陽気な曲者DF
※登場する人物や学校やクラブなどは全て架空であり実在とは一切関係ありません。
選手権の準々決勝。ベスト8まで来た牙裏は一足先にロッカールームへと入って、ミーティングを行なっている。
「今日の試合はノーガードの殴り合いを覚悟した方が良いかもしれませんね、相手は史上初の選手権ベスト8で波に乗る琴峯さんですから」
穏やかな口調で、牙裏の監督を務める松永総二郎は今日の試合はこうなってくるだろうと口を開く。
「いやいや、んな事はありませんよ松永監督。うちだって八重葉や立見と同じく無失点で来てんですから」
そこに口を挟んで来るのは牙裏の3年、DFでキャプテンの矢島源二だ。
桃色の短髪で右目が前髪で隠れており、身長は192cmと室に匹敵する長身。中学時代は石立中学のサッカー部に在籍し、一個下の後輩である天宮春樹、酒井狼騎、八重葉の天才GK工藤龍尾と共に全国制覇を経験してる実力者だ。

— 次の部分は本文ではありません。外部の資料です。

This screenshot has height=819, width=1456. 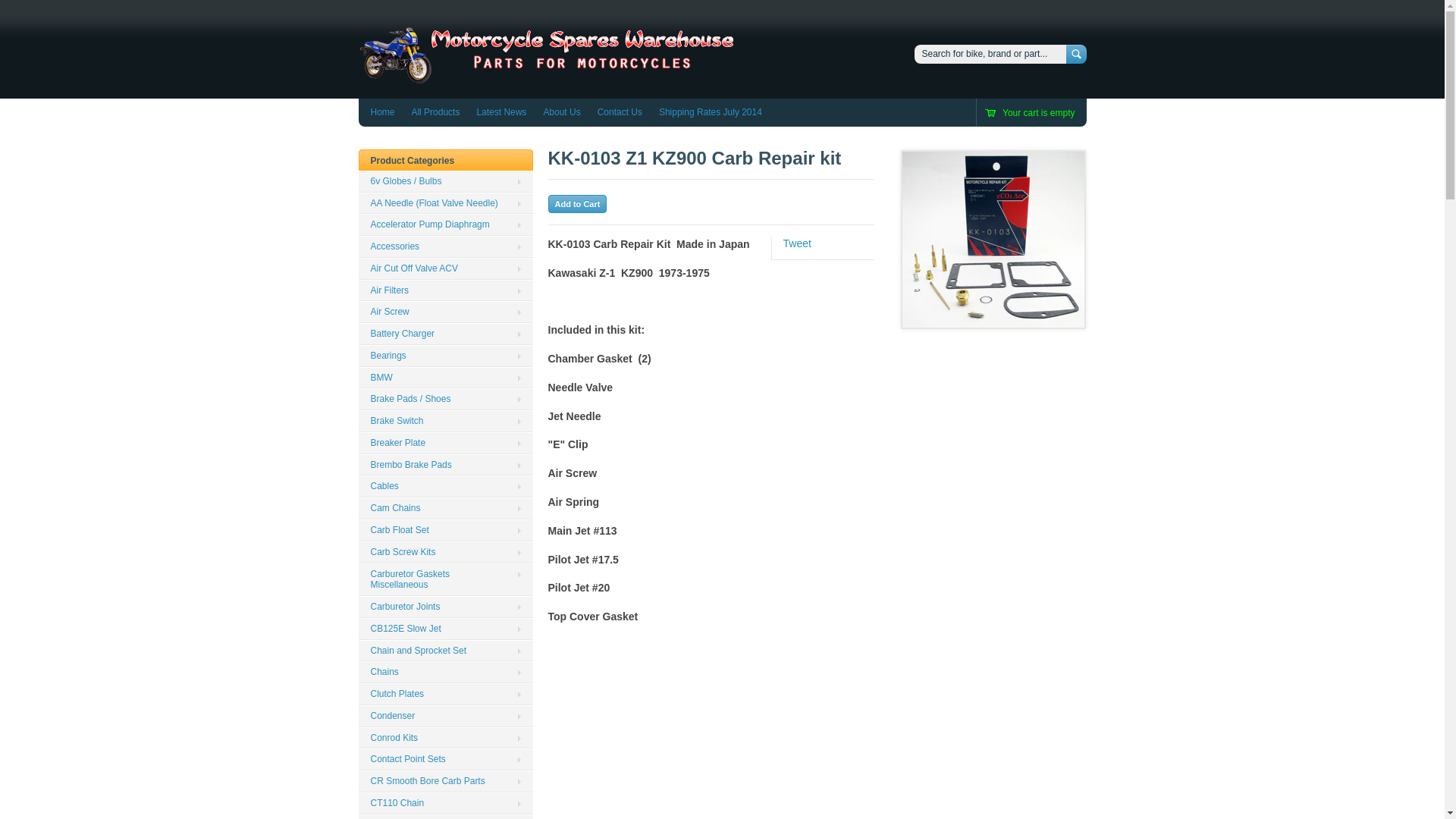 I want to click on 'Search', so click(x=1075, y=53).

「失点1、ですね。予選にPKで1点を取られてますから」
「あ〜……そんな過去もまぁ、ありましたわぁ〜」
松永に柔らかく指摘を受けると、矢島は明後日の方向を向いて誤魔化す。
「頼みますよゲンさん、貴方が室を抑えられるかどうかで試合がかなり変わってきますからね?」
「わぁっとるっちゅうねん!先輩に任せんかい、でっかいだけの1年なんぞスコーンとやっつけたるわ!」
後輩の春樹から室のマークを託され、矢島は胸を張って任せろと自信満々だ。お調子者の彼だが、春樹は彼が百戦錬磨の頼れるDFと知っている。
「おいウルフちゃんもゲンさんにエールちょうだいや!」
「あー……デカブツの相手は任せたんで」
「デカブツは俺にも刺さる言葉やなぁ!?」
後輩である狼騎からも言葉が欲しいと、彼からすれば先輩の矢島からの鬼無茶振り。とりあえず室のマークを託すという意味で、言葉を送っておく。
「めんどくせぇ先輩……!」
「まーまー、頼れる人なのは中学から知ってるだろ?お前もデュエル苦労してたしさ」
苛つくような顔で呟く狼騎に、春樹は彼の方に手を置いて宥める。ああ見えて中学時代の狼騎をデュエルで抜かせず、散々可愛がっていた矢島だ。
「よっしゃ!ほな、国立の切符を掴みに行こか!」
「ゲンさん、まだ試合じゃなくてアップっすよ?」
「っ!?今のは……ボケただけやから!加納ちゃんツッコむなら思いっきり来てや!?」
矢島が部員達へ声を掛け、気合を入れようとしたら2年GKの加納にまだだと指摘されて、矢島は顔を赤らめていた。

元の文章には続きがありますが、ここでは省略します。